[Records for locating described items]

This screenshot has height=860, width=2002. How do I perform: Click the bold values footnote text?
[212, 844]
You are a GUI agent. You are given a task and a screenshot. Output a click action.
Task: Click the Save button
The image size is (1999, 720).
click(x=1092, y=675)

▶ [Exercise goal]: Rewrite all the rows above, changing every "screenshot" to "screen capture" and leaving the rest as it is.

▶ [Solution for this problem]:
This screen capture has height=860, width=2002. How do I perform: Click the bold values footnote text?
[212, 844]
You are a GUI agent. You are given a task and a screen capture. Output a click action.
Task: Click the Save button
The image size is (1999, 720).
click(x=1092, y=675)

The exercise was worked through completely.